Persuasive effects of advertising are especially effective on children. Advertising sugary cereals, toys and fast food during children's television shows is controversial, as many parents and child advocates argue that kids shouldn't be subject to these ads. Although parents ultimately are the ones who make the buying decisions, the children watching the commercials pushing products that grab their interest typically ask a parent to buy the items. These effects of advertising on consumers can make for annoyed parents, yet at the same time, the parents are also likely to purchase at least some of the products being advertised for their kids, such as for a birthday gift or special treat.
My name is Suluzhan and I am a year 12 student at the Nazarbayev Intellectual school, in Semey, Kazakhstan.
I am currently doing a Cambridge University high school subject, “Global Perspectives”, that requires me to undertake research for a short research report. The specific question I am exploring is: “To what extent does the advertisements affect children's psychology in Kazakhstan?” I am trying to prove advertisements affect children's psychology.
The reason I am contacting you is to ask if you could help me with specific questions I have regarding this research. They are:
What do you think are the negative effects of advertising on a human’s psychology?
Do you believe advertisements affect a child’s psychology?
What are your reasons for thinking advertisements affect a child’s psychology?
I appreciate any help you can give me regarding my question and area of research. Generally I would also appreciate it if you could please suggest any other sources or people who might be useful for my research.
I always liked it when my sister's kids pitched a fit to have something they saw in an ad. Otherwise, I would have had no ideas about what to get them for their birthdays.
Of course, between the time they first saw the ad and their actual birthdays, they would drive my sister crazy begging for the toys. She knew that I would eventually give them what they wanted, so she simply told them they couldn't have them right now.

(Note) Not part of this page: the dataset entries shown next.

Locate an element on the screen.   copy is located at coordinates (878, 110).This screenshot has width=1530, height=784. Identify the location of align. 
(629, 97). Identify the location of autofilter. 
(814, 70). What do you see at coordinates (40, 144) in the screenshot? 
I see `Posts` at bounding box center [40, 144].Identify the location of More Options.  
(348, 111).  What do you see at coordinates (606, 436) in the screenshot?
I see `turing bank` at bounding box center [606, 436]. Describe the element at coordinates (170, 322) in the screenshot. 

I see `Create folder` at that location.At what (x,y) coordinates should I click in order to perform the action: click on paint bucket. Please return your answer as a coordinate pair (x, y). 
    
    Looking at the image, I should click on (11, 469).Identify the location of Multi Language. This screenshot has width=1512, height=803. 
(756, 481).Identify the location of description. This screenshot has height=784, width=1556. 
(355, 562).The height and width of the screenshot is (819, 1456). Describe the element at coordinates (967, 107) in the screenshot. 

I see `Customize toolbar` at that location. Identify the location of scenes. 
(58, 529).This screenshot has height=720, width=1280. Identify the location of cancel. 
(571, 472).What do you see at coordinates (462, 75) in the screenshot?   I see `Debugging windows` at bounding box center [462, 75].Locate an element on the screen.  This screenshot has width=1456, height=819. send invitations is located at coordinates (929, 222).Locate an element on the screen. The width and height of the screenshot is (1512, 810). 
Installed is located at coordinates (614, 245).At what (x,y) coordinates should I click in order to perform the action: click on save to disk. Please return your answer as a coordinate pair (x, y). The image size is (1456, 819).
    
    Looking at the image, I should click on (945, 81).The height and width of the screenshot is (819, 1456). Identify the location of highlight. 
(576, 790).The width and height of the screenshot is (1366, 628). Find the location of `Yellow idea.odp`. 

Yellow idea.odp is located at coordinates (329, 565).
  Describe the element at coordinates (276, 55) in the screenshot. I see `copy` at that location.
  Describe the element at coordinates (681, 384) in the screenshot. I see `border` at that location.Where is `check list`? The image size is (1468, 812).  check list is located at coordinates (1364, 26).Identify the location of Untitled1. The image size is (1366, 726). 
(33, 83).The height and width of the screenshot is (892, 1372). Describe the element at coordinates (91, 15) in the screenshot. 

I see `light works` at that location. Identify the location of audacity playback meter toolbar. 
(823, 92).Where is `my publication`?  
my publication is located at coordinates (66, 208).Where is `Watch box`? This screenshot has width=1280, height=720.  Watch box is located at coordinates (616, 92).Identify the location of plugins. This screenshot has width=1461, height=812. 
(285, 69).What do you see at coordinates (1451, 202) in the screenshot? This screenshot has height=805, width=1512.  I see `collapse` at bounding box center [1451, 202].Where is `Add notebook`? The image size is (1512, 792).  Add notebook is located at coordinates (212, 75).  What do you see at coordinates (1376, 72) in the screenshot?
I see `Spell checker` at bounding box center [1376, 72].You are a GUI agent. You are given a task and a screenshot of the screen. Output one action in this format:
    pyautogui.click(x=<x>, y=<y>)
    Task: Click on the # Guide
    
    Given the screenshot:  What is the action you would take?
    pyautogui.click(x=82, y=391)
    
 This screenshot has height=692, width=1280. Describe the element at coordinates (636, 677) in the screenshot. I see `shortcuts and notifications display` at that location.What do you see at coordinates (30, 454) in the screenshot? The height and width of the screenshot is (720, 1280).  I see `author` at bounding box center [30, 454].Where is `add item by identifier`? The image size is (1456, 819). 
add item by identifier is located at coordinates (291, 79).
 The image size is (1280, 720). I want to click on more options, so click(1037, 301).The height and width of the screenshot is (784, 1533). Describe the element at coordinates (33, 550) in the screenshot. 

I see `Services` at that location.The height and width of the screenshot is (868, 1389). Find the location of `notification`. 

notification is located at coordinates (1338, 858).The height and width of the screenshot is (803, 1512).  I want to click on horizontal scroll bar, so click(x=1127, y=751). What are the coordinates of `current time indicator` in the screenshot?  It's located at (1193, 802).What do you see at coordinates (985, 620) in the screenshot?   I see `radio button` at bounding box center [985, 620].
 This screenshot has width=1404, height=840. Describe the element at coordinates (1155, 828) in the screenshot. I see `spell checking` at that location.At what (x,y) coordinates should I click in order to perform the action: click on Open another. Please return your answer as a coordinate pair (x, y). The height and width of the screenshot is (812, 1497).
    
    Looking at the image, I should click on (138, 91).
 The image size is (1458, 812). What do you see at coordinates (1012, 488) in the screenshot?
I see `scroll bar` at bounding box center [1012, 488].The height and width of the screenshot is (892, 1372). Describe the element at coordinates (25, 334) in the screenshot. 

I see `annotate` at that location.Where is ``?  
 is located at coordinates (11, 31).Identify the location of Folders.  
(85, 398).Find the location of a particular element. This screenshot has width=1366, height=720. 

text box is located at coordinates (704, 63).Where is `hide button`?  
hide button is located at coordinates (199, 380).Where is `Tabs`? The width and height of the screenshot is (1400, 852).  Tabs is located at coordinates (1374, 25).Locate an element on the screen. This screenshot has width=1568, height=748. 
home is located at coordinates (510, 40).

This gave them hope and pacified them for a short while. I think it taught them the value of patience and kept them from being spoiled. Not getting what you want right away is actually good for you sometimes, especially when you are at an impressionable age.
Cosmetic ads really worked on me when I was a teenager. For some reason, I believed everything the models said about their makeup, and with each new advertisement, I felt I must try the new product, because it would surely be the answer to my complexion problems.
So, I spent my allowance on new makeup before ever using up the old. I never quite found what I was looking for, but I did discover a few brands that held more promise than others.
Now that I'm grown, I stick to my favorite brand. I'm not so easily swayed by the glamorous promises in makeup ads, because everyone's skin is different, and I have already found what works for mine.
@seag47 – That's no accident. I studied marketing in college, and I learned about how the food in advertisements is made to look as appealing as possible.
Essentially, the food is treated like a model. Just as a human model gets a professional makeup artist, a food model gets special treatment and a photographer who knows just how to shoot it best.
They always use super fresh lettuce on hamburgers, and they will even glaze buns with a substance to make it glossy, even though the actual product doesn't have this. They have to make you want that food badly, and they will do everything they can to beautify it.
Food advertisements can have a strong effect on hungry people and people who are dieting. I generally try not to eat late at night, but if I'm watching TV and I see a tempting ad for something delicious, I might just go out and buy it right then.
There are several fast food restaurants less than five minutes away from my home. If one of these runs an ad while I'm hungry or fighting a craving, I am very likely to jump in my car and go to the drive-through window. It's so convenient that it is hard to resist.
Has anyone ever noticed how much more glamorous and delicious the food in a TV ad looks than it actually is? It usually hits the spot anyway, but it never quite has the same physical appeal as it does on the screen.